- Norwegian release picture sleeve

Single by The Temptations

from the album The Temptations with a Lot o' Soul
- B-side: "Don't Send Me Away"
- Released: September 26, 1967
- Recorded: Hitsville USA (Studio A); 1967
- Genre: Soul
- Label: Gordy G 7065
- Songwriter(s): Norman Whitfield Edward Holland, Jr.
- Producer(s): Norman Whitfield

The Temptations singles chronology
| "You're My Everything" / "I've Been Good to You" (1967) | "(Loneliness Made Me Realize) It's You That I Need" (1967) | "I Wish It Would Rain" (1967) |

The Temptations with a Lot O' Soul track listing
- "(I Know) I'm Losing You"; "Ain't No Sun Since You've Been Gone"; "All I Need"; "(Loneliness Made Me Realize) It's You That I Need"; "No More Water in the Well"; "Save My Love For a Rainy Day"; "Just One Last Look"; "Sorry Is a Sorry Word"; "You're My Everything"; "Now That You've Won Me"; "Two Sides to Love"; "Don't Send Me Away";

= (Loneliness Made Me Realize) It's You That I Need =

1967 single by The Temptations

"(Loneliness Made Me Realize) It's You That I Need" is a 1963 song that became a 1967 hit single recorded by the Temptations for the Gordy (Motown) label, produced and co-written by Norman Whitfield. Billboard described the single as a "groovy rocker" that "is loaded with excitement and another top vocal workout."

==Background==
As the song's narrator, Temptations lead singer David Ruffin tells his former love that since they broke up he can only think of her and no one else, and since he can't find someone else to love he has an unbearable loneliness in his heart. This is one of the rare pre-1968 singles to feature the group members singing all lead vocals at one point, as the other members, Eddie Kendricks, Melvin Franklin, Paul Williams, and Otis Williams, each have a solo spot out front on the last verse.
Issued with the Otis Williams-led "Don't Send Me Away" as its B-side, "It's You That I Need" was the fourth and final single from the group's 1967 album The Temptations with a Lot o' Soul. The single would be the last one with all group members singing lead until "Cloud Nine". It would also be the last single in which lyricist Eddie Holland would be teamed with Norman Whitfield, who would now be partnered with Barrett Strong for the next five years creating the group's material. Holland, who originally recorded the song (for the Motown label) as an unreleased track back in 1963, was also a member of the production team of H-D-H, who had become dissatisfied with both their pay and the working atmosphere at Motown, and the trio left the label in early 1968.

==Personnel==
- Lead and background vocals by David Ruffin (whole song), Paul Williams, Eddie Kendricks, Melvin Franklin, and Otis Williams (last verse)
- Instrumentation by The Funk Brothers

==Chart performance==
"(Loneliness Made Me Realize) It's You That I Need" is one of the small handful of pre-psychedelic era songs the group recorded that had more than two members singing lead at one point, and the only one that charted.
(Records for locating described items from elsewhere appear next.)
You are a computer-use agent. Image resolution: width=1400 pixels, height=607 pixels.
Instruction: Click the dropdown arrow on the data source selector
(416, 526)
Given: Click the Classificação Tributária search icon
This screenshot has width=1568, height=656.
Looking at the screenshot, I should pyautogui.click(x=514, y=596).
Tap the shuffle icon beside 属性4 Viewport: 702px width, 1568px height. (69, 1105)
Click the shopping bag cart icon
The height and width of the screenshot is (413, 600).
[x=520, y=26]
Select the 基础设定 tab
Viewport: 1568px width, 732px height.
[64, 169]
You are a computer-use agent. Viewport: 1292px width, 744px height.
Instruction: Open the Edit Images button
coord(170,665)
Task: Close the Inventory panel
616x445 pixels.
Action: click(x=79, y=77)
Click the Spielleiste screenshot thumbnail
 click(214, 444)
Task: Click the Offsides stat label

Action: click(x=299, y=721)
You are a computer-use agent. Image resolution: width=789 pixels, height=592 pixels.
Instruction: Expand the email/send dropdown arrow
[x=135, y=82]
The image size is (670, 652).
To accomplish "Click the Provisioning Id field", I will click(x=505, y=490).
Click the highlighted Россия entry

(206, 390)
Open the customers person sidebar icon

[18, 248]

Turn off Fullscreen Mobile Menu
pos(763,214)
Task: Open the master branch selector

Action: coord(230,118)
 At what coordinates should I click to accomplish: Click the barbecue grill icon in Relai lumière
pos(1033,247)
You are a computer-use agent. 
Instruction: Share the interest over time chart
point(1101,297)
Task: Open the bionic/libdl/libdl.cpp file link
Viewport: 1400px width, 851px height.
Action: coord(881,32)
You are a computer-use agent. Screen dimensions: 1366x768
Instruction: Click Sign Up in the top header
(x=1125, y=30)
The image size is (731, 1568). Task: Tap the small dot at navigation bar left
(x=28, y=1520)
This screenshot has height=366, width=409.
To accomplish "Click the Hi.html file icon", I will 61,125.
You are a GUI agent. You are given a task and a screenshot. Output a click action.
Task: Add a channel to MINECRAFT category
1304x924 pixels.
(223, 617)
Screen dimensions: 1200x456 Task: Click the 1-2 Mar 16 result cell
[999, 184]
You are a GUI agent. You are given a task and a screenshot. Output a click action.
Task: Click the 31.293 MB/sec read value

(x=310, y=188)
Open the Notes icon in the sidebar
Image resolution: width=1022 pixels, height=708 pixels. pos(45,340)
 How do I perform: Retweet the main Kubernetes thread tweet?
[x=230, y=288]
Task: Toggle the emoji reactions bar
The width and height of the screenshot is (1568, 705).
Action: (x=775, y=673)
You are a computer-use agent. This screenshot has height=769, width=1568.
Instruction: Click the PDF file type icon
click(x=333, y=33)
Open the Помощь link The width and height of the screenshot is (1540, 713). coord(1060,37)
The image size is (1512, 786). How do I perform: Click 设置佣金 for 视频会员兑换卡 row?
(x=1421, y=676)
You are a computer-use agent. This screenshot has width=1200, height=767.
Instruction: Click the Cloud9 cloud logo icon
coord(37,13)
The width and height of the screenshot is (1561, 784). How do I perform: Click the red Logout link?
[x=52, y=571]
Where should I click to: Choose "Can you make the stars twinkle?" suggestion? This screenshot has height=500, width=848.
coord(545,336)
It peaked on the Billboard Hot 100 singles chart at number 14 and the Billboard R&B chart at number 3.

| Chart (1967) | Peak position |
|---|---|
| U.S. Billboard Hot 100 | 14 |
| U.S. Billboard Hot R&B Singles | 3 |

==Cover versions==
- Ruffin's brother, Jimmy Ruffin, had previously covered this song in 1965, though his version would not be released until 2014.